'''

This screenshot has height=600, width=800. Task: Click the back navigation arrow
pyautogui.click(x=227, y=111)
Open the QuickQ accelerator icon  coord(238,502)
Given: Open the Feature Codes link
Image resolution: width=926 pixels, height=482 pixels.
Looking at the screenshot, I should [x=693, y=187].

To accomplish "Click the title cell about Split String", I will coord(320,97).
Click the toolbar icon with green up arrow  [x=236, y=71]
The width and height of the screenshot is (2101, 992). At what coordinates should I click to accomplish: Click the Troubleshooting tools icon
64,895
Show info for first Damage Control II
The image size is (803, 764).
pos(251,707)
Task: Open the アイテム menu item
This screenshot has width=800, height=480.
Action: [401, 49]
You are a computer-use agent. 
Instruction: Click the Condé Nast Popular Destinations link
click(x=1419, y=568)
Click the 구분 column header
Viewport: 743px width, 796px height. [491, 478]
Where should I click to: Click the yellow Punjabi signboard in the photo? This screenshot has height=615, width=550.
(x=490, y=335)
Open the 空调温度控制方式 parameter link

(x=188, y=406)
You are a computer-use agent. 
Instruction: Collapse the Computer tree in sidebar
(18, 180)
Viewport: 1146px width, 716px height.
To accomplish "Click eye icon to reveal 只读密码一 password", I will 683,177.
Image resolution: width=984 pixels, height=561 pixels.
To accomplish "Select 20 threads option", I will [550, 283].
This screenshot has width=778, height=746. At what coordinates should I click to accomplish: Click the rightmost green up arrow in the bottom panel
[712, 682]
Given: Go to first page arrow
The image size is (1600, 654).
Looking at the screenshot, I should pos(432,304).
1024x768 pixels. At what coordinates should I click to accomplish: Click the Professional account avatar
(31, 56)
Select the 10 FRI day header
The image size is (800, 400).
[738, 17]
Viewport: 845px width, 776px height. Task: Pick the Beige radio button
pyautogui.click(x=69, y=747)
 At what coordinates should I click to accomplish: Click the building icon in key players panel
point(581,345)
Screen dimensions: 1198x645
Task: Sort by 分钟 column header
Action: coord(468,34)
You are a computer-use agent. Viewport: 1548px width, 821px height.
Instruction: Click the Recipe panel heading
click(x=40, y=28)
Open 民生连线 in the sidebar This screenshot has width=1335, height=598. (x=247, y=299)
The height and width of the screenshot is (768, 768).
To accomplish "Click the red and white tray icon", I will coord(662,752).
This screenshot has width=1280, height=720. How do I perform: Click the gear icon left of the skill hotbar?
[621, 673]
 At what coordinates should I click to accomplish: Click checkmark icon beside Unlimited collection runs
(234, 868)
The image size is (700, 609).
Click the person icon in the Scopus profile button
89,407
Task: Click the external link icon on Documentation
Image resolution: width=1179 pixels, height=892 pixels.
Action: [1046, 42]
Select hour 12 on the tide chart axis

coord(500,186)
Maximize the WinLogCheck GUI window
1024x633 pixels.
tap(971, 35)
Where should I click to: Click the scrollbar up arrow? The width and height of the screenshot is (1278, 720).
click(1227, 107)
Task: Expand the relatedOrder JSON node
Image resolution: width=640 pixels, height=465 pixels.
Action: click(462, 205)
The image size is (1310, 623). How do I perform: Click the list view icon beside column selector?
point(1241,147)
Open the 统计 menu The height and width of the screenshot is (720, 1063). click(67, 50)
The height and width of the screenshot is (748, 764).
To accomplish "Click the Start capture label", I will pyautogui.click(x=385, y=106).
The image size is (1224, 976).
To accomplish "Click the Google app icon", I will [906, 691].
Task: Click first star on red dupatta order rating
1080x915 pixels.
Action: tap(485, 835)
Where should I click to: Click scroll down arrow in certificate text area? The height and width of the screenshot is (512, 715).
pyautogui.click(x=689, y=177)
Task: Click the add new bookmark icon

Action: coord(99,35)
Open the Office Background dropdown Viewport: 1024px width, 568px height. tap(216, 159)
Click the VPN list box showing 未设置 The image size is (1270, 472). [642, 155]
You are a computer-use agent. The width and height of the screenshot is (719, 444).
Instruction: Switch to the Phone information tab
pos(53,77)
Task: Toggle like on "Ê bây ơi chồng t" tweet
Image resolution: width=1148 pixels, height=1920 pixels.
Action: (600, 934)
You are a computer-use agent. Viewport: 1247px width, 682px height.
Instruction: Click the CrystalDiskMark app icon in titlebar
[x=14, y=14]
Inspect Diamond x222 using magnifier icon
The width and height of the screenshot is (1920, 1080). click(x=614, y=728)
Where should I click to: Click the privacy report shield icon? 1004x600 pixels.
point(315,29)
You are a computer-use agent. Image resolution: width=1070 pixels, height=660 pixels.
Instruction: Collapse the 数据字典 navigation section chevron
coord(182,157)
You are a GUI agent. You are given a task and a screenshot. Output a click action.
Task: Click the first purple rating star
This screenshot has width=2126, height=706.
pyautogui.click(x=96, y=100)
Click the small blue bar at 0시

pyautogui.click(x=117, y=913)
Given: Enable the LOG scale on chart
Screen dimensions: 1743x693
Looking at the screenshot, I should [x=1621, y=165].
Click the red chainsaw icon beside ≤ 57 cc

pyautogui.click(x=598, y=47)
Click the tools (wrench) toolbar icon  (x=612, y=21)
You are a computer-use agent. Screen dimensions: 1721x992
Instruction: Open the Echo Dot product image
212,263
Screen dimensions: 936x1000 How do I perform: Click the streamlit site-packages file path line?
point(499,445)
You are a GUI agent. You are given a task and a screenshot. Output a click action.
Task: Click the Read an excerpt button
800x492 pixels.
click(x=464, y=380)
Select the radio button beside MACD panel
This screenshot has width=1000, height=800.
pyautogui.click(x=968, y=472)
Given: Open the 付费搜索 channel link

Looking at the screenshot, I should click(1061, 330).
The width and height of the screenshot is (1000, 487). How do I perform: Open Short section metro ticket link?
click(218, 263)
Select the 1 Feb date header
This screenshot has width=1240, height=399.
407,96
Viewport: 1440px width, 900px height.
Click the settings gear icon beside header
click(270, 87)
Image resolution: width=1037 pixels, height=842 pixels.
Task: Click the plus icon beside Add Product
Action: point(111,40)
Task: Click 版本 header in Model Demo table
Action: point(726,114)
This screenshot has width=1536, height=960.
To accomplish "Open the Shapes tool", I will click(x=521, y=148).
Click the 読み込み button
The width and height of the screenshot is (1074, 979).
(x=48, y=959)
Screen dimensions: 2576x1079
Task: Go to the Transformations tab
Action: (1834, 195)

'''

▸ **What you should do**: Output the lines from the one with "Viewport: 1440px width, 900px height." to the final line of the entries above, exactly as they stand, please, and nothing else.

▸ **Finished exercise**:
Viewport: 1440px width, 900px height.
Click the settings gear icon beside header
click(270, 87)
Image resolution: width=1037 pixels, height=842 pixels.
Task: Click the plus icon beside Add Product
Action: point(111,40)
Task: Click 版本 header in Model Demo table
Action: point(726,114)
This screenshot has width=1536, height=960.
To accomplish "Open the Shapes tool", I will click(x=521, y=148).
Click the 読み込み button
The width and height of the screenshot is (1074, 979).
(x=48, y=959)
Screen dimensions: 2576x1079
Task: Go to the Transformations tab
Action: (1834, 195)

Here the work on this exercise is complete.